If you feel there is something else going on, keep pushing for more tests. With time you'll find out if there is something else also going on & also except the fibro.
Thank you both for your responses. It is so nice to have a place to go to and talk. I don't share much with my family for the simple fact that they live so far away. My grandparents health is not great and the last thing they need to to is worry about me at this time. It's not life threatening so I feel there is no need to share this with them. My mom knows my diagnosis, but again I don't share how bad I get at times because she's got much on her plate as well and the last thing she needs to do is worry as well, since she's so far away. So I put on a strong face and pretend all is well for her. So besides a few friends that try to be supportive but don't really know how, I'm alone in all this. Which tends to make it worse. Then I remind myself it's my own choice family wise. So this board is a blessing.
Today seems to be bit of a good day. Some small aches and pains, the worst is my headache. This new med seems to be helping for now. I'm just concerned about the possible side affects. Severe Headache be one of them. Mine is a mild ache fore now and if this is all I have to deal with as a side affect I will take it as it is much better than barely being able to stand or walk cuz my knees hurt so bad.
Thanks you again - May you all have a blessed day.

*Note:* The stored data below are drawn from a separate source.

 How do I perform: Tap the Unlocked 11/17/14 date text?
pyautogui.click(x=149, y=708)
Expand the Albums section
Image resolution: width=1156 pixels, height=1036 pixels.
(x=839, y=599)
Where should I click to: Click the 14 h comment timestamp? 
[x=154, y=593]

I am sorry you are having such a rough time. I dont remember how quickly mine came on, I just recall always feeling sick and sore and I was tired of it. I have since had flare ups that come on suddenly and that is just awful, which sounds like how you have felt.
I don't take anything, I just try to deal with it. Yes, it is frustrating to live with this, but like bluelakelady said, it makes you slow down in a good way and really decide what is important to you. It is a true trial and error to find the way to feel better. Trying not to overdue it is one good piece of advice I can give you.
Keep reading and asking questions. Hopefully you will find some ways to better get a grip on this.